━━━━━ GIVEN DATA ━━━━━
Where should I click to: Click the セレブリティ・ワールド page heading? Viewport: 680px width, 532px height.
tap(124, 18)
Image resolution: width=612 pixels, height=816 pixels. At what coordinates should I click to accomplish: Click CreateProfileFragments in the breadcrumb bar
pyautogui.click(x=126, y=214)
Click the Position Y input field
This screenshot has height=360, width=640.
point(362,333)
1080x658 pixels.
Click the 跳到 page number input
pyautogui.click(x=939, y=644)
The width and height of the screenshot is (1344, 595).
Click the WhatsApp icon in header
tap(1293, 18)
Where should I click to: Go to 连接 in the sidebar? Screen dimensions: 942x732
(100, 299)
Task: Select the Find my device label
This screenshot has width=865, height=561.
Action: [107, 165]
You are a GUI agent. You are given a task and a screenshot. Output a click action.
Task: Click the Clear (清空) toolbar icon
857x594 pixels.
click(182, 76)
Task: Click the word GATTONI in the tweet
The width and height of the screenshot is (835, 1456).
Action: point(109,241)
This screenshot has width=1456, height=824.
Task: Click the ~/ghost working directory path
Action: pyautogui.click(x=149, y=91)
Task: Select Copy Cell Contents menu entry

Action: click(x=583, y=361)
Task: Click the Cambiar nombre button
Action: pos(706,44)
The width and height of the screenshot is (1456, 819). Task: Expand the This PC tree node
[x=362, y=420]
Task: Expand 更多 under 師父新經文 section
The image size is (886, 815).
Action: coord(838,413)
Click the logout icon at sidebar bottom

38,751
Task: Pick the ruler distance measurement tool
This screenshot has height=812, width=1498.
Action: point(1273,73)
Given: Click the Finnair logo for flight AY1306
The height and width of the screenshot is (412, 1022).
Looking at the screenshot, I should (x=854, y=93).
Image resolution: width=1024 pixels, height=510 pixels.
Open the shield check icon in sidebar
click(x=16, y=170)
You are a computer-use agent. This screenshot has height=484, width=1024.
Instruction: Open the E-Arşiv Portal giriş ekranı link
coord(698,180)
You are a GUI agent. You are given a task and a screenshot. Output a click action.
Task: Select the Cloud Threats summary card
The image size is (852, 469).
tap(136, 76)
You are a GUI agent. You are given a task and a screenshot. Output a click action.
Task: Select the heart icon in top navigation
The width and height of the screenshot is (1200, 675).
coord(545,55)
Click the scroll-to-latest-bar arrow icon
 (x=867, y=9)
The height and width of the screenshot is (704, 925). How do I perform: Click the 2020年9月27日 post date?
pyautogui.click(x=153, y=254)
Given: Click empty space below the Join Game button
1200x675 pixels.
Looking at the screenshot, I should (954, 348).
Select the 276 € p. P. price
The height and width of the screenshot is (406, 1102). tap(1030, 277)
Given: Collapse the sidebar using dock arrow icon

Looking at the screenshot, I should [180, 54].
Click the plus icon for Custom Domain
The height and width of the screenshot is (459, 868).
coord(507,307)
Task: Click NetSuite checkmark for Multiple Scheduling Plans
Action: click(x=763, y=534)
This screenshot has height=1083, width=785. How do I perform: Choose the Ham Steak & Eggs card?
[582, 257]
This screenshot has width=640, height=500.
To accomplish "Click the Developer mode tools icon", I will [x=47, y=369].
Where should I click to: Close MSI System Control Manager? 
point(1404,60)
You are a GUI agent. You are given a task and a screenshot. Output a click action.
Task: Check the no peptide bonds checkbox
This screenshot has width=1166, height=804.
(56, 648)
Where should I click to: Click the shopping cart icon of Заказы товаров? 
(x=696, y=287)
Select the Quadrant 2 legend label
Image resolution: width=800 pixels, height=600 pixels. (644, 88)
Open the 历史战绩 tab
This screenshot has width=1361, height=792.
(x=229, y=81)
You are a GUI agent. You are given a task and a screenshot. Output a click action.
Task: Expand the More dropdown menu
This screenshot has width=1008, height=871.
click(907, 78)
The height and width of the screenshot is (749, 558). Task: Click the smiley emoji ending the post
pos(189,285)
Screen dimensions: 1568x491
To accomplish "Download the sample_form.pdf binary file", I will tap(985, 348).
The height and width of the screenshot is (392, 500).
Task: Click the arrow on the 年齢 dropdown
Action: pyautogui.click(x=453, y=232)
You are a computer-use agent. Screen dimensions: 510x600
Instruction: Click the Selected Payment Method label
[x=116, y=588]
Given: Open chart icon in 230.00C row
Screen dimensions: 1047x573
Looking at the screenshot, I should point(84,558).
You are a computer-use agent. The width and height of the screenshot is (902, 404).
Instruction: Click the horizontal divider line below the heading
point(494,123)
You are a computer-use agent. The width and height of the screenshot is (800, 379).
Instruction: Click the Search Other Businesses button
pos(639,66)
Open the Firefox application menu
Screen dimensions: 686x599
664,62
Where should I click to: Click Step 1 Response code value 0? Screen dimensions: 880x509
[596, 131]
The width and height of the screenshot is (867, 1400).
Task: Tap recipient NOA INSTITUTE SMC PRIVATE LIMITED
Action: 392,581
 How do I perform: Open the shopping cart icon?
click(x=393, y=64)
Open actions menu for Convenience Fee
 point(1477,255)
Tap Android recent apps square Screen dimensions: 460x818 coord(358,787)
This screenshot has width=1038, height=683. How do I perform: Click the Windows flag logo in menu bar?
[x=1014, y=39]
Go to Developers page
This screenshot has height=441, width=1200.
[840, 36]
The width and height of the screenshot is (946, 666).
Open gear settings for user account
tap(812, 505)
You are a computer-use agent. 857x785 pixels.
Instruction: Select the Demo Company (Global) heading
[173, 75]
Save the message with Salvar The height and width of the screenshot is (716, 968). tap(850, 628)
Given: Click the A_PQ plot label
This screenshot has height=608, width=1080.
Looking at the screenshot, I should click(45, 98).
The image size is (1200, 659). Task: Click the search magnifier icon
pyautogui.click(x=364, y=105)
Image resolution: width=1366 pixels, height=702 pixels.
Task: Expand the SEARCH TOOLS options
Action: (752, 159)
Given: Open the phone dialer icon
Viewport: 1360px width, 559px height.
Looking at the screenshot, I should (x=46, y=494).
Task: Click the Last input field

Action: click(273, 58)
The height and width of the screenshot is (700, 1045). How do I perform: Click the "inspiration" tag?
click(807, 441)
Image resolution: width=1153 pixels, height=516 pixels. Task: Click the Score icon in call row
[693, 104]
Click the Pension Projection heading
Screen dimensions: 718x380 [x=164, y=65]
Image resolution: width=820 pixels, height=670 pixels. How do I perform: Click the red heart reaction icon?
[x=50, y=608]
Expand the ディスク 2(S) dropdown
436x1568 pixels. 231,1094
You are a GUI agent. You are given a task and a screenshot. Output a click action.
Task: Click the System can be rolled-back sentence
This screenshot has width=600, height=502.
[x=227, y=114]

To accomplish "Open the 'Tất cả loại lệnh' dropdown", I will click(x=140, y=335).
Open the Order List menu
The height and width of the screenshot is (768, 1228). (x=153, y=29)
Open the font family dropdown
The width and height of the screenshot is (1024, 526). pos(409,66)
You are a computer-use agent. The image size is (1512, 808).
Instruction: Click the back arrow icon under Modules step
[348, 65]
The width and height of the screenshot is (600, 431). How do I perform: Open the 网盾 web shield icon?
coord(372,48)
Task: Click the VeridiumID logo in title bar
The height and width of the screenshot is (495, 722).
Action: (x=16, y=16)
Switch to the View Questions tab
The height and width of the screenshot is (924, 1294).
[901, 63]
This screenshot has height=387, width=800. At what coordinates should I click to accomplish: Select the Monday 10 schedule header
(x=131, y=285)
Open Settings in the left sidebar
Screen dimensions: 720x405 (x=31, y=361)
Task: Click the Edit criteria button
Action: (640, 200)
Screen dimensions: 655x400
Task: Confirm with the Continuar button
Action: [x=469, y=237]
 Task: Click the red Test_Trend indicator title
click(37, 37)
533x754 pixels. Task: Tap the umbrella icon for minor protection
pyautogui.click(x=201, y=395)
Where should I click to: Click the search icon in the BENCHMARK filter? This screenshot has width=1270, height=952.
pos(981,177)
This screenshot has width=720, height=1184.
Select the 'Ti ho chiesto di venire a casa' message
━━━━━
PROBLEM TO WORK ON
Precisely the lines between those holding "Screen dimensions: 1047x573" and "Given: Click the A_PQ plot label", inclusive, are to be reproduced from the listing above, with nothing added.

OUTPUT FOR THIS EXERCISE
Screen dimensions: 1047x573
Looking at the screenshot, I should point(84,558).
You are a computer-use agent. The width and height of the screenshot is (902, 404).
Instruction: Click the horizontal divider line below the heading
point(494,123)
You are a computer-use agent. The width and height of the screenshot is (800, 379).
Instruction: Click the Search Other Businesses button
pos(639,66)
Open the Firefox application menu
Screen dimensions: 686x599
664,62
Where should I click to: Click Step 1 Response code value 0? Screen dimensions: 880x509
[596, 131]
The width and height of the screenshot is (867, 1400).
Task: Tap recipient NOA INSTITUTE SMC PRIVATE LIMITED
Action: 392,581
 How do I perform: Open the shopping cart icon?
click(x=393, y=64)
Open actions menu for Convenience Fee
 point(1477,255)
Tap Android recent apps square Screen dimensions: 460x818 coord(358,787)
This screenshot has width=1038, height=683. How do I perform: Click the Windows flag logo in menu bar?
[x=1014, y=39]
Go to Developers page
This screenshot has height=441, width=1200.
[840, 36]
The width and height of the screenshot is (946, 666).
Open gear settings for user account
tap(812, 505)
You are a computer-use agent. 857x785 pixels.
Instruction: Select the Demo Company (Global) heading
[173, 75]
Save the message with Salvar The height and width of the screenshot is (716, 968). tap(850, 628)
Given: Click the A_PQ plot label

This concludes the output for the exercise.